At the beginning of the Paleozoic Era, about 540 million years ago, most of the continental mass on Earth was clustered around the south pole as the paleocontinent Gondwana. The exception was formed by a number of smaller continents, such as Laurentia and Baltica. The Paleozoic ocean between Gondwana, Laurentia and Baltica is called the Iapetus Ocean. The northern edge of Gondwana had been dominated by the Cadomian orogeny during the Ediacaran period. This orogeny formed a cordillera-type volcanic arc where oceanic crust subducted below Gondwana. When a mid-oceanic ridge subducted at an oblique angle, extensional basins developed along the northern margin of Gondwana. During the late Cambrian to Early Ordovician these extensional basins had evolved a rift running along the northern edge of Gondwana.

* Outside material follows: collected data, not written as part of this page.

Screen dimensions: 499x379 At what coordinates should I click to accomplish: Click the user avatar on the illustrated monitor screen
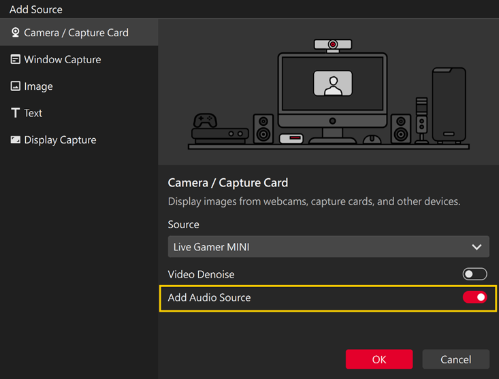[x=332, y=84]
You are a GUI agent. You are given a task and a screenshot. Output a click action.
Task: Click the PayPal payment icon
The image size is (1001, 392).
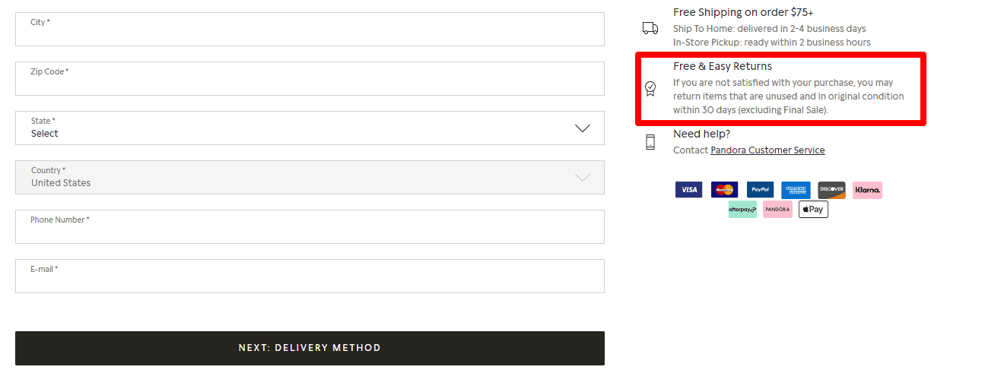[x=760, y=190]
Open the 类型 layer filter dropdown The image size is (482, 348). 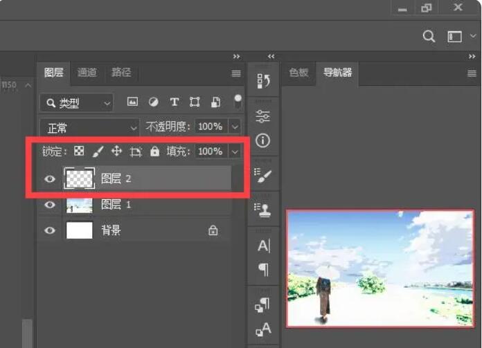76,103
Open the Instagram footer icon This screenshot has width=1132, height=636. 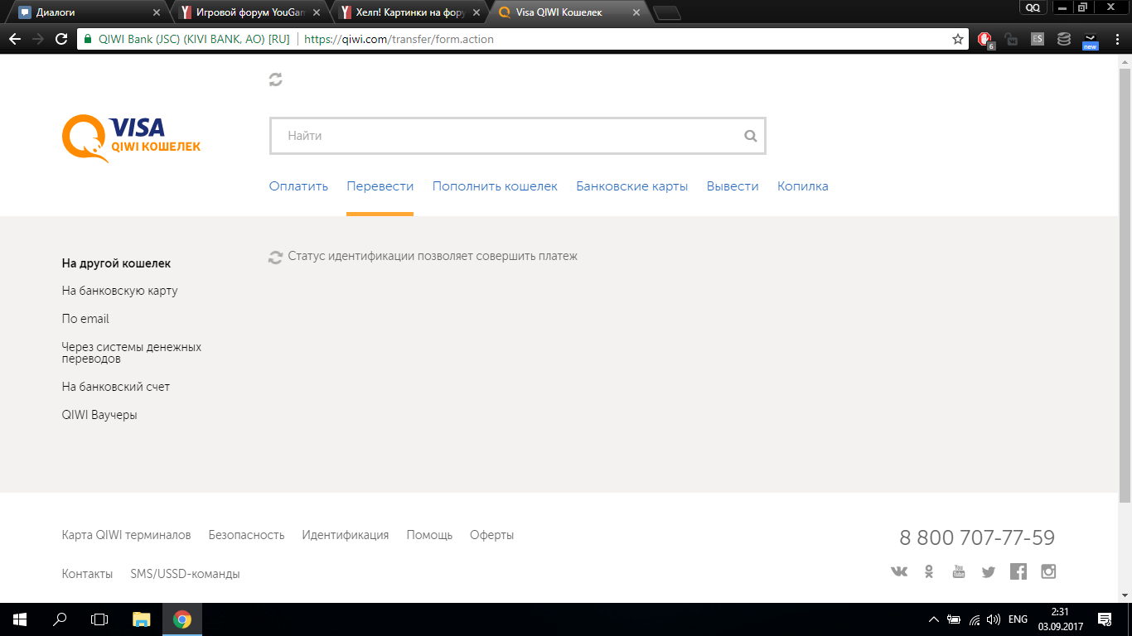[1048, 571]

The rift in its turn evolved into a mid-oceanic ridge that separated small continental fragments such as Avalonia and Carolina from the main Gondwanan land mass, leading to the formation of the Rheic Ocean in the Early Ordovician.

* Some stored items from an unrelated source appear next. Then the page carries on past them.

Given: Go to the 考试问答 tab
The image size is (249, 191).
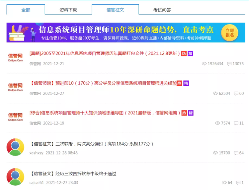Looking at the screenshot, I should (x=162, y=10).
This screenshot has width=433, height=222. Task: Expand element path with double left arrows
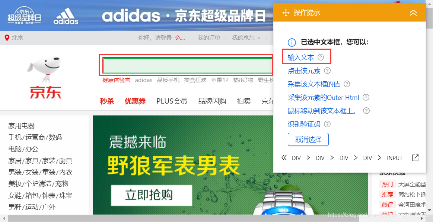[284, 158]
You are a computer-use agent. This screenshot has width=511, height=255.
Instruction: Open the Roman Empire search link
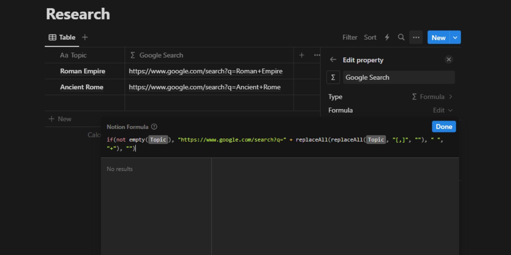pyautogui.click(x=206, y=71)
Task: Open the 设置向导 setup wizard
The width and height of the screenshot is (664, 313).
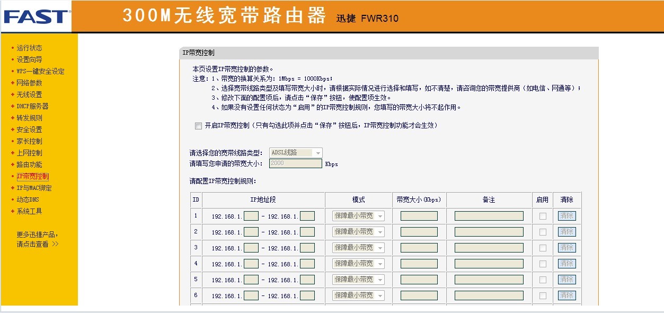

As Avalonia-Carolina drifted north from Gondwana, the Rheic Ocean grew and reached its maximum width (4000 km) in the Silurian. In this process, the Iapetus Ocean closed as Avalonia-Carolina collided with Laurentia and the Appalachian orogeny formed.

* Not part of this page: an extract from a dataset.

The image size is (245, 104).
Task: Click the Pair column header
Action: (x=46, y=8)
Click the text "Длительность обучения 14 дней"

The closure of the Rheic began in the Early Devonian and was completed in the Mississippian when Gondwana and Laurentia collided to form Pangaea. This closure resulted in the largest collisional orogen of the Palaeozoic: the Variscan and Alleghanian orogens between Gondwana's West African margin and southern Baltica and eastern Laurentia and the Ouachita orogeny between the Amazonian margin of Gondwana and southern Laurentia.

== Effects on life ==
The Prague Basin, which was an archipelago of humid volcanic islands in the Rheic Ocean on the outer edges of what was then the Gondwanan shelf during the Silurian, was a major hotspot of plant biodiversity during the early stages of the Silurian-Devonian Terrestrial Revolution. The geologically rapid environmental changes associated with the formation and erosion of volcanic islands and high rates of endemism associated with island ecosystems likely played an important role in driving the rapid early diversification of vascular plants.

It is believed that the closure of the Rheic, alongside the simultaneous onset of the Late Palaeozoic Ice Age, may have sparked the Carboniferous-Earliest Permian Biodiversification Event, an evolutionary radiation of marine life dominated by increase in species richness of fusulinids and brachiopods.